Dr Dewi Bryn Jones and Delyth Prys assist First Minister Carwyn Jones to record his voice for the Speech Recognition resource.Dewi Bryn Jones and Delyth Prys assist First Minister Carwyn Jones to record his voice for the Speech Recognition resource.Carwyn Jones, Wales’ First Minister, was the first to respond to a new appeal by Bangor University for volunteers to record their voices to help create a new Welsh language Speech Recognition Resource.

Speech Recognition systems are important for communicating orally with computers, phone systems, television sets, and all sorts of other electronic equipment. In order to create the technology, hundreds of different people need to be recorded reading out specially prepared scripts. It helps to have a variety of voices, young, old, male, female, south Wales, north Wales and learner accents. The recordings will be used to train speech recognition engines who will understand anyone’s voice speaking in Welsh. The research is being led by Canolfan Bedwyr’s Language Technologies Unit, who received a grant from the Welsh Government and S4C towards the project.                

Wales’ First Minister, Carwyn Jones, who is also responsible for Welsh language matters within the Government, said:

“I’m very happy to be able to support this appeal in a practical way. Our Welsh language policy on the Welsh language, ‘Moving Forward’, states clearly the importance of being able to use Welsh with the new technology, and our commitment to ensuring that Wales leads the way in this field.” 

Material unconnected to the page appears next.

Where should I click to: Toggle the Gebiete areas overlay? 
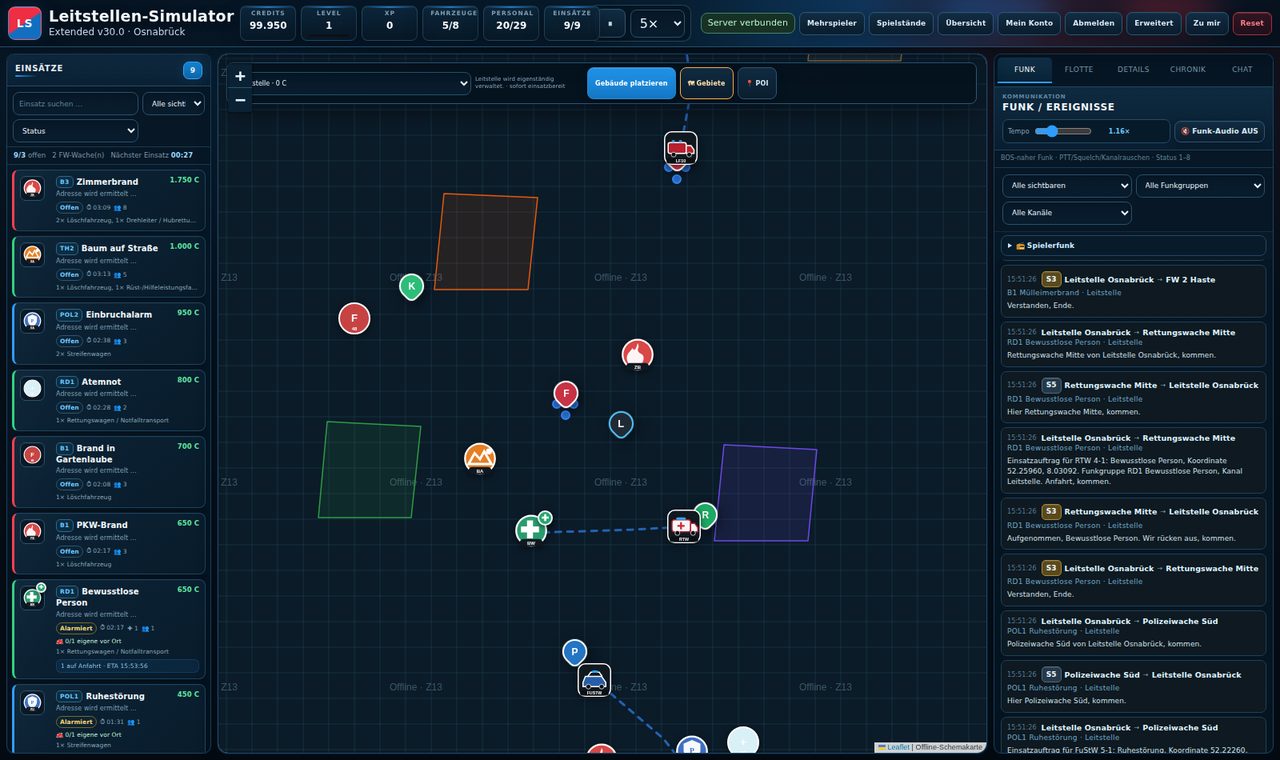coord(706,83)
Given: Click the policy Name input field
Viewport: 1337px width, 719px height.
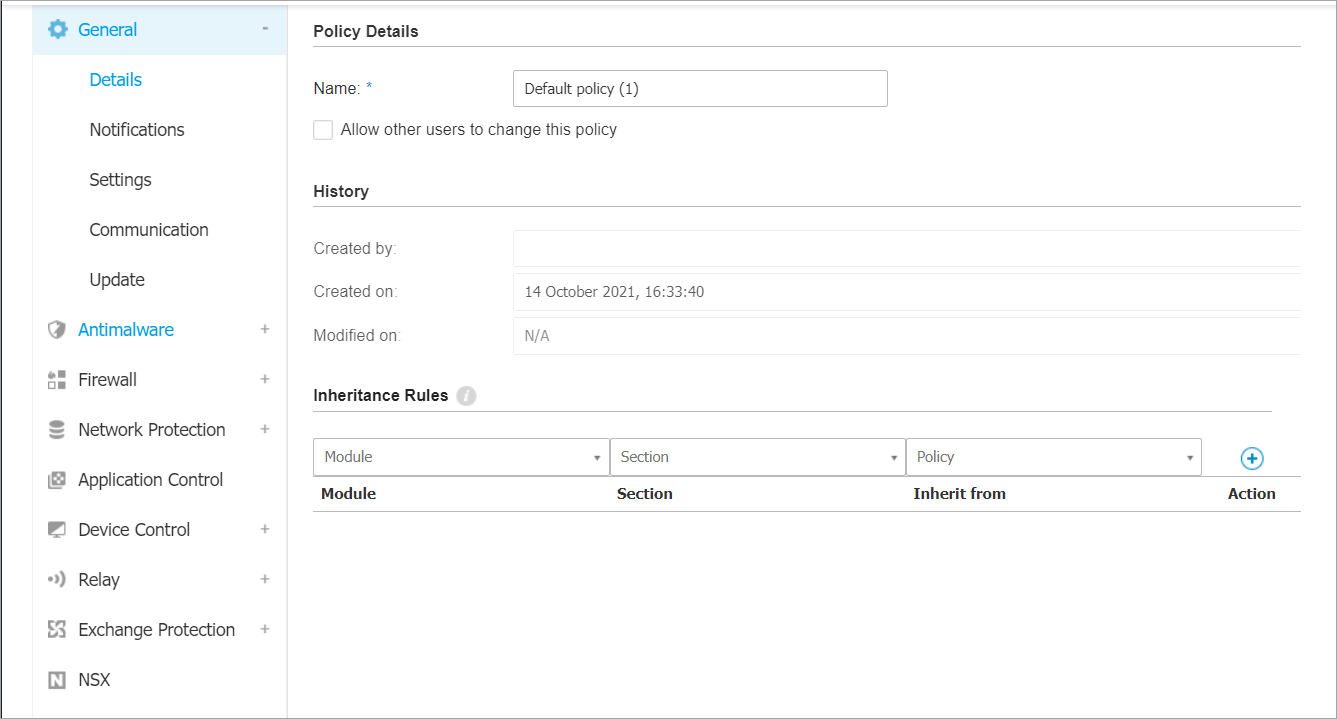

Elin Morris, S4C Director of Corporate and Commercial Policy, said:

"S4C is proud to support the development of the Welsh language on digital platforms, and the development of an efficient voice recognition system will be a significant step for the language and for us as a broadcaster. In recent years, voice recognition devices have become increasingly popular, and are likely to evolve further, so it's vital we ensure that our viewers can use devices such as Smart TVs in Welsh. This app is a way for everyone to contribute to making it happen."

An innovative app has been developed for smartphones and iOS and Android phones to facilitate gathering recordings for this project. Dewi Bryn Jones, the LTU’s lead software developer, whose idea it was to create the app, said:

“In the old days, it was a very laborious task to go around recording people for such a project. With the new phones and tablets, which all include a microphone, it’s easy for people to record themselves speaking. A web link is needed as well, and the sound files are then uploaded automatically to our servers.”

David Chan and Sarah Cooper, who also work on the project, developed special scripts for people to read aloud, using the app. Sarah said:

“The script is designed to capture every possible sound combination in Welsh, and the corpus of recordings will be available to research and develop all sort of new Welsh language products. We haven’t used crowdsourcing methods like this before to create a speech corpus for Welsh, but we hope to get a good response from the appeal. The app is very easy to use, and is something practical that people can do for the Welsh language.”

 

The app was given the name Paldaruo, which means “chattering” in Welsh, as it is a friendly little app that people can talk or natter away comfortably to. The app will be available for App Store (iOS version) and Google Play (Android version) from the 7th of July onwards.